How to map JSON log fields to GELF and send them to Graylog

Graylog Central (peer support)
1

I have some log files that I am trying to send to Graylog. The format is one JSON object per line and here is an indented one:

{
  "time": "2017-05-17T11:28:18.677Z",
  "levelName": "INFO",
  "msg": "SchedulerService.lock: Locked instance",
  "context": {
    "instanceId": "566c6513-d0e0-46b3-9b8a-441131e6feff"
  },
  "name": "export-scheduler",
  "hostname": "33acf099f16f",
  "pid": 2435,
  "level": 30,
  "v": 0
}

I’m trying to send local logs with the following mapping:

GELF field:	log field
---
version:	"1.1"
host:	hostname JSON field
short_message:	msg JSON field
full_message:	entire JSON object
timestamp:	time JSON field converted to UNIX timestamp
facility:	name JSON field

The idea is to have the actual host, timestamp, facility, and short message sent to Graylog. I did not find a way to do this using sidecar collector or filebeats. This seems like a basic need to me but it’s not obvious how to do it. Overwriting fields afterwards via extractors is deprecated in Graylog.

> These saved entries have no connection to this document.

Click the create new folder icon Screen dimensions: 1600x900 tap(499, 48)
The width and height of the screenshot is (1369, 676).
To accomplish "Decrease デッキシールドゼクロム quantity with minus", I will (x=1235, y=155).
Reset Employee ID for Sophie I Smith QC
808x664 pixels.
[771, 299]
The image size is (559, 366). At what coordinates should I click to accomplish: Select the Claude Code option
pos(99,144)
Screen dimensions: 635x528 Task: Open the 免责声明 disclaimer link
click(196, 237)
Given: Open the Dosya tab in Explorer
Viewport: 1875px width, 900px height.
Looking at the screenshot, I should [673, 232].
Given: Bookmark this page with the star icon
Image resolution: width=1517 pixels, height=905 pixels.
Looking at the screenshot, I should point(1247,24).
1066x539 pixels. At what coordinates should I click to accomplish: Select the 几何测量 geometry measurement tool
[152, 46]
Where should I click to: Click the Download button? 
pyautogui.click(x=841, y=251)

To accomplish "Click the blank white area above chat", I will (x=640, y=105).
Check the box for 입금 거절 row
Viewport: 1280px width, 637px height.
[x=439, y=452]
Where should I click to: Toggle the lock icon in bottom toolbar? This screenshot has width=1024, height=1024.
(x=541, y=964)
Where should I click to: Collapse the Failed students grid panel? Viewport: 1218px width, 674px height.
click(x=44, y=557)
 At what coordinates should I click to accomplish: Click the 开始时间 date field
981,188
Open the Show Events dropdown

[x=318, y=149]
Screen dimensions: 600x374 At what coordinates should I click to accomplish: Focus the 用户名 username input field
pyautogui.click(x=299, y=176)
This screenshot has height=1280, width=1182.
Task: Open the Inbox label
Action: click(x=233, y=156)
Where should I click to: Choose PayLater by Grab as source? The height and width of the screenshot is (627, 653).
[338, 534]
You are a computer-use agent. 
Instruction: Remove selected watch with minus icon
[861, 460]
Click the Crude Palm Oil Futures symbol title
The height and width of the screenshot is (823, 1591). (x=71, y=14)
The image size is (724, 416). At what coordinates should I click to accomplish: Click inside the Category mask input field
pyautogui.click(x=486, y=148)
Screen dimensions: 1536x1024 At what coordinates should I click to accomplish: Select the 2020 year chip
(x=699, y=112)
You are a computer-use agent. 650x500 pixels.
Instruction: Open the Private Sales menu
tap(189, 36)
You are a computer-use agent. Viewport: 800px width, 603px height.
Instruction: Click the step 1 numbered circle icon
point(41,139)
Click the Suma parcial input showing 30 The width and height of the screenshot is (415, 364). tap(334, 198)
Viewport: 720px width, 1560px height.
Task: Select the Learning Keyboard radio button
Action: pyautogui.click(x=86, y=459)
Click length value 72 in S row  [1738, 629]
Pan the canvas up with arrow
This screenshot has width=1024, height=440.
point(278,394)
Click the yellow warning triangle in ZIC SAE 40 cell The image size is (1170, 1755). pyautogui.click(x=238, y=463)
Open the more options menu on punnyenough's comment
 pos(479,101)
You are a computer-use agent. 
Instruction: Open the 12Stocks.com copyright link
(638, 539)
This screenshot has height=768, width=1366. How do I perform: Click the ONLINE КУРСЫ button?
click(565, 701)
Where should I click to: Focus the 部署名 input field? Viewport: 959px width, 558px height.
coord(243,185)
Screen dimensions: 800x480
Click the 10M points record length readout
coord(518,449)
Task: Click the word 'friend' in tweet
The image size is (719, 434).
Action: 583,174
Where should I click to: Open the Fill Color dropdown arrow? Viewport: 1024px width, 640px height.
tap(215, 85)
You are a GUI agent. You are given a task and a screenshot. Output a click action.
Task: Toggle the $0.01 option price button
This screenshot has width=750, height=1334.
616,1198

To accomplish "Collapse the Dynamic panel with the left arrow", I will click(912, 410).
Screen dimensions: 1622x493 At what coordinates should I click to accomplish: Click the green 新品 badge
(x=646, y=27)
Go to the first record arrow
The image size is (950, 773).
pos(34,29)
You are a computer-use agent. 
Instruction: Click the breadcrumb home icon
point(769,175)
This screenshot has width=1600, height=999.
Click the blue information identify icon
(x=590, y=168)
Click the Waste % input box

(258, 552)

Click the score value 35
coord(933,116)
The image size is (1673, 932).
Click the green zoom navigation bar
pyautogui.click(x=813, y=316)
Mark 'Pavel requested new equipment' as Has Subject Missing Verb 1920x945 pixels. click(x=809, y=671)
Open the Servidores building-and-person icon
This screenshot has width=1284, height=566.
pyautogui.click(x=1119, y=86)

Any ideas on how to achieve this?

2

Why do you think that?

3

I found a comment here: https://github.com/Graylog2/graylog2-server/issues/456#issuecomment-36340587

4

I think you’ve misinterpreted that comment.

5

An extractor configured to overwrite the timestamp and other fields worked. Now everything works fine. The date format had to be changed. Thank you for the quick reply!

6

This topic was automatically closed 14 days after the last reply. New replies are no longer allowed.